A Blog from Amman, Jordan, Online Since 2004.

Shallow. Cultureless. Lacking in self-confidence.

“What drives a person to converse in a language not his own? Is it that he considers the Arabic language not worthy of being spoken? Or is the English language, or as they refer to it, the language of the civilized youth, superior to Arabic?
This, of course, stems from lack of self confidence! This person tries to make up this deficiency in his personalities by using a language other than his own to appear better – according to his faulty perspective- and to appear to be a civilized youth!”

As translated by yours truly from an Gulfian Arabic blog which I won’t link to because I am not in the mood to start a flame-war (but are you surprised to find out that it’s the blog of the same person who believes that the word “Bye” is a mighty conspiracy against our convictions?).

Nice, eh?

Anyway, save for a few exceptions such as Serdal and Tech2Click, I very much dislike the Gulfian Arabic blogosphere. It is infested with hate, intolerance, and that particular Arab mentality that make me want to shoot someone. Ok, ‘dislike’ is too tame a word, but let’s leave it at that shall we?
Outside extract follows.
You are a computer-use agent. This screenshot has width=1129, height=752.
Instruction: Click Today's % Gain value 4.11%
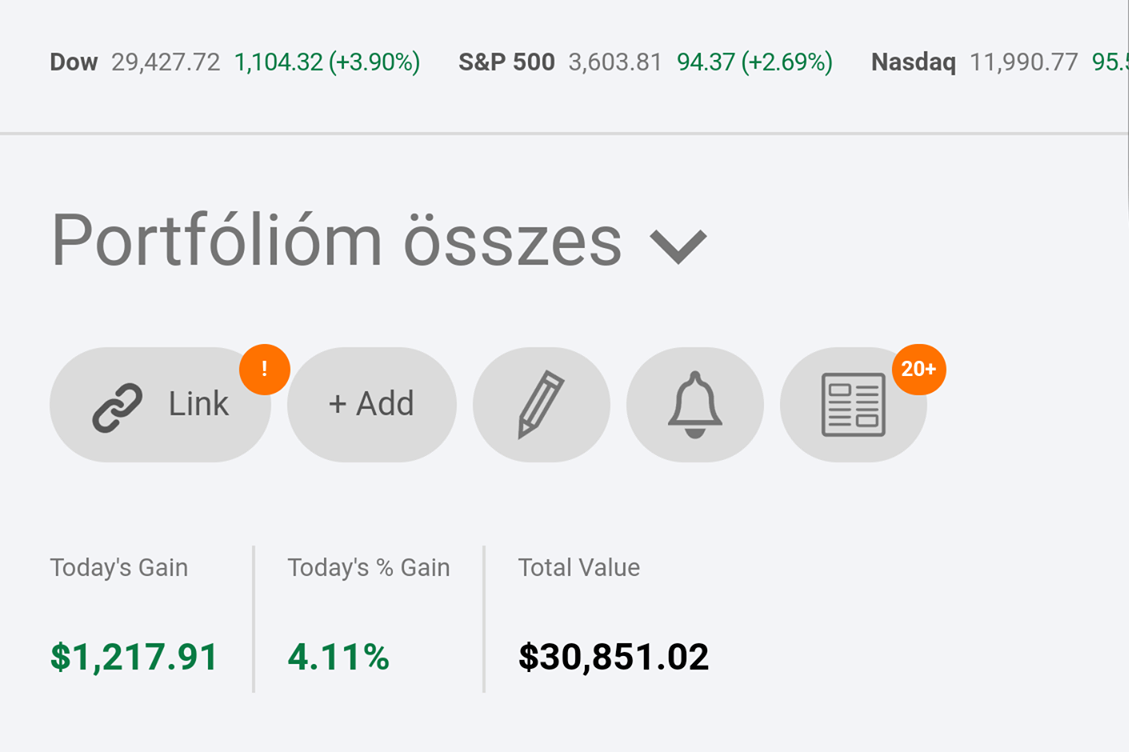[338, 657]
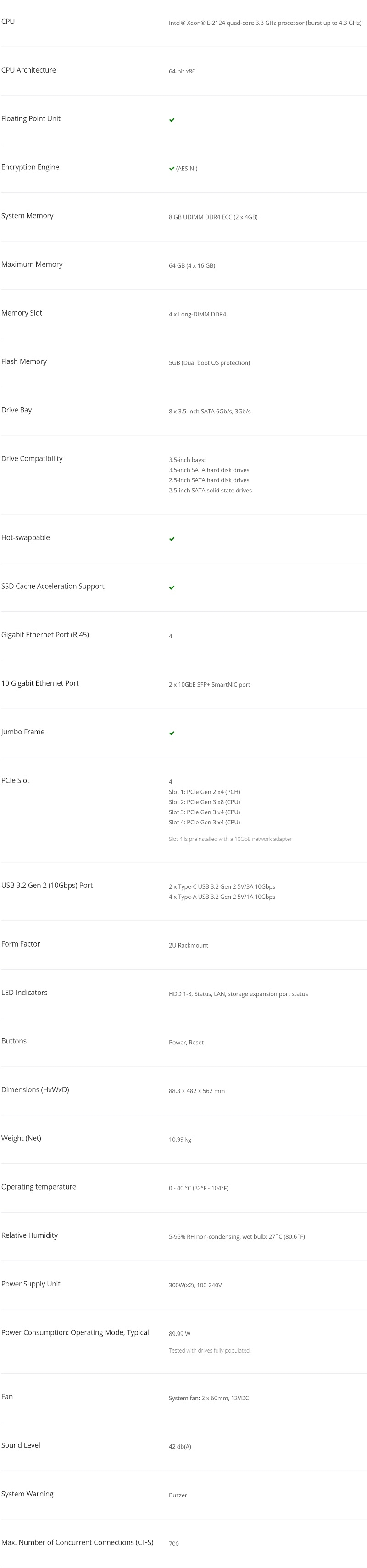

After reading the post the excerpt is from, I have this sudden impulse to stand on the rooftop and scream my dislike out to the world. Me is getting really pissed off with the elitist attitude towards the Arabic language. Yes, it’s a beautiful language, no one can deny that, but that doesn’t make everyone who doesn’t perfect it “culture-less” and “lacking in self-confidence”.

I, for one, absolutely adore the simplicity and practicality of the English language. Yes, here I am, I’m saying it out loud, I LOVE ENGLISH!


If this person’s logic holds, my love for the English language means that I look down on Arabic. It also automatically makes me shallow, cultureless, and lacking in self-confidence. Ahuh. The only thing I look down on is sharing a common language with such mentalities, and the only thing I lack is such idiocy.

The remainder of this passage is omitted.